- Text for analysis -
☆ ☆ ☆
Health insurance companies have effectively been held hostage by the behavioral health industry, which continues to add new diagnostic labels and expand the criteria for coverage. As more conditions are recognized and more treatments are demanded, insurers face escalating claims without any clear evidence that these interventions are producing better outcomes for patients. In fact, despite years of increased spending and expanded coverage, there is no verifiable data showing a meaningful rise in the number of people who actually recover or experience significant improvement from mental health treatments.

The financial consequences for insurers are profound. Mental health parity laws have led to a surge in claims and payouts, with no end in sight as the behavioral health sector grows. The Connecticut Office of Health Strategy and other industry reports show that behavioral health costs are rising faster than other healthcare expenses, and the disparity between behavioral and physical health spending continues to widen. Insurers are forced to absorb these costs, which in turn drives up premiums for all policyholders and reduces the industry’s capacity to invest in other areas of care.
☆ ☆ ☆
Rows from a data source:
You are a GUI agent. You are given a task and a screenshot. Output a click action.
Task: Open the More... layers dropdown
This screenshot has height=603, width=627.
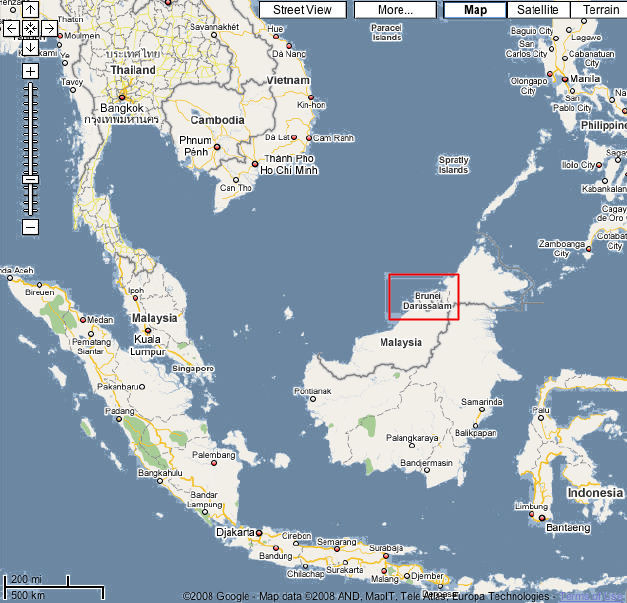(x=396, y=10)
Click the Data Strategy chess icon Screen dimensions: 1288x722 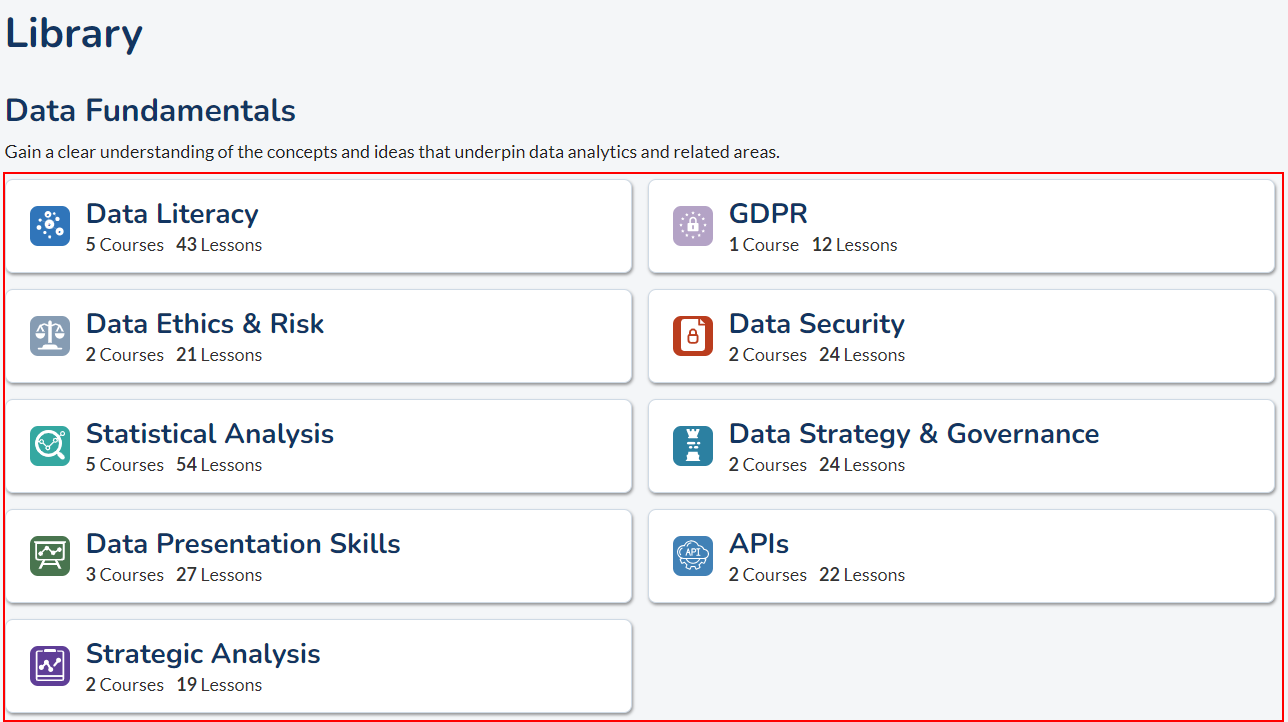click(x=693, y=446)
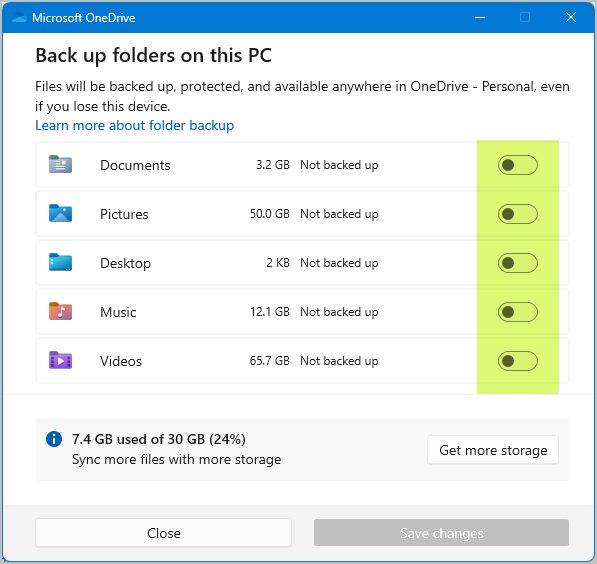Click the Save changes button
This screenshot has height=564, width=597.
(441, 533)
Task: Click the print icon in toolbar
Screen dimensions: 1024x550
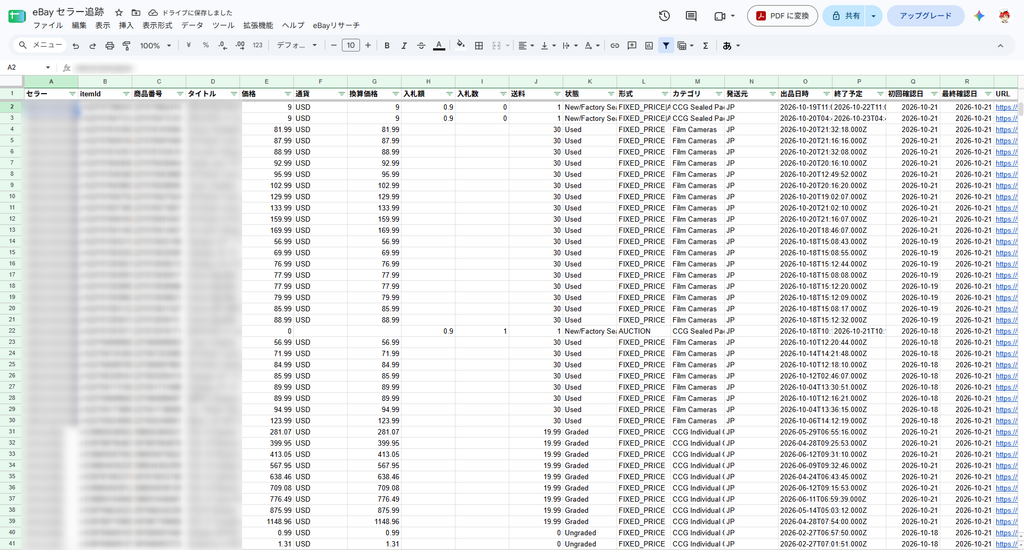Action: tap(110, 46)
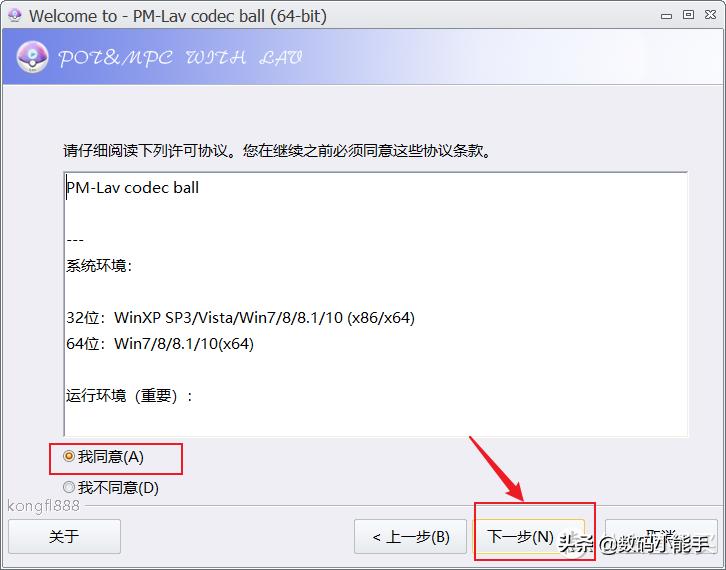Click the 64位 Win7/8/8.1/10(x64) line
The image size is (726, 570).
pyautogui.click(x=160, y=344)
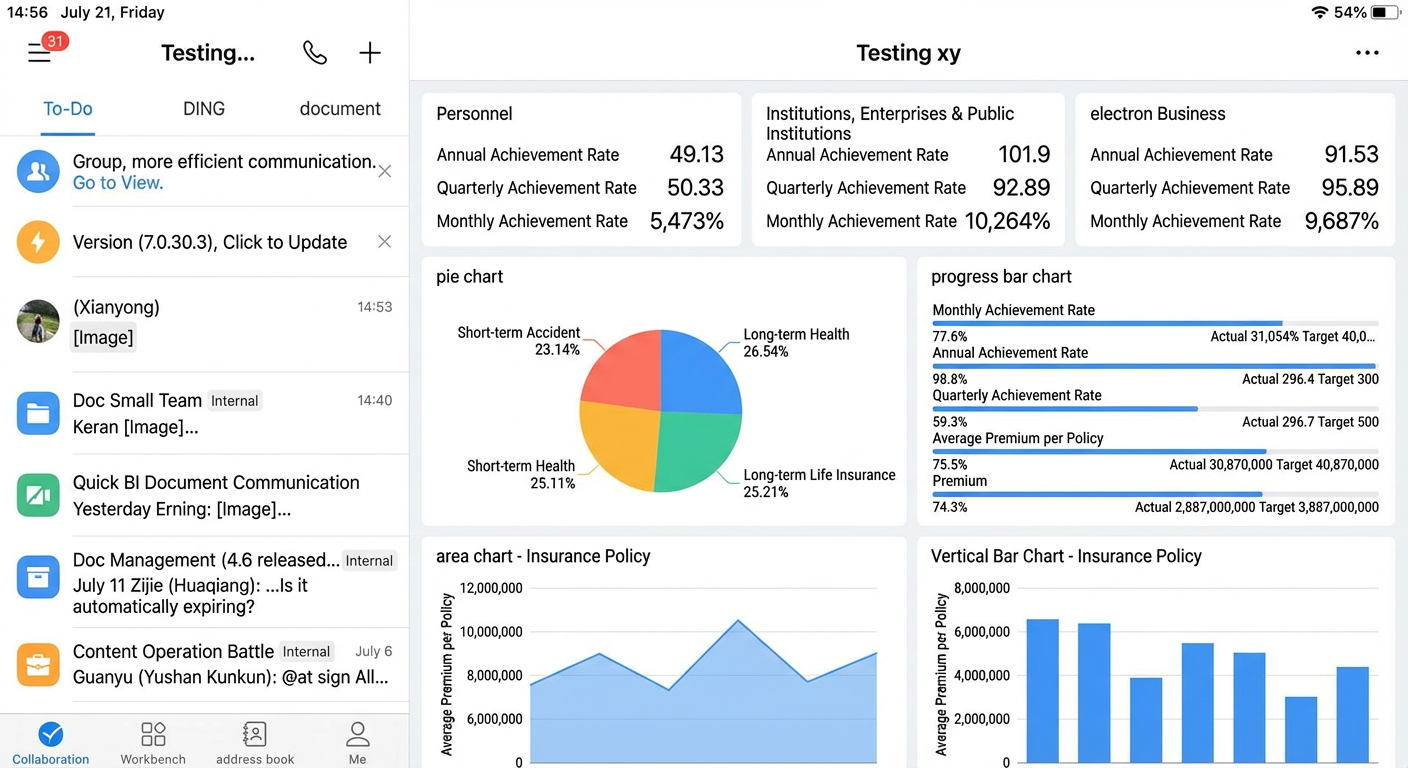Dismiss the Group efficient communication banner

(385, 171)
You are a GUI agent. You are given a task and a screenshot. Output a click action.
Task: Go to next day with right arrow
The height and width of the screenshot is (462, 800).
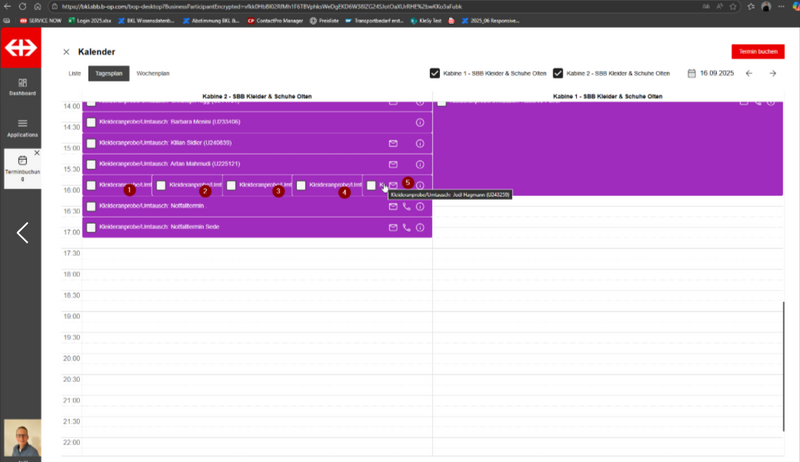pyautogui.click(x=772, y=73)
☆ ☆ ☆
- Work to complete -
Can you resume the passage on behavioral health spending, starting right after its last sentence? These rows were drawn from a separate source, apart from the passage on behavioral health spending.

- Task result -
Moreover, insurers are increasingly liable for the outcomes of treatments that lack objective, biological markers or proven efficacy. When adverse events, including suicides, occur during or after treatment, insurance companies are left to cover the financial fallout, even as the scientific basis for many interventions remains contested.

The defeat of Connecticut’s latest parity bill is a necessary reprieve. The industry cannot sustain unchecked expansion of coverage for mental health conditions that are defined more by consensus than by science. It is time for policymakers to re-examine mental health parity laws based on rigorous evidence, not just political pressure or industry lobbying. Without such scrutiny, insurers will continue to face mounting losses, and the promise of improved mental health outcomes will remain unfulfilled.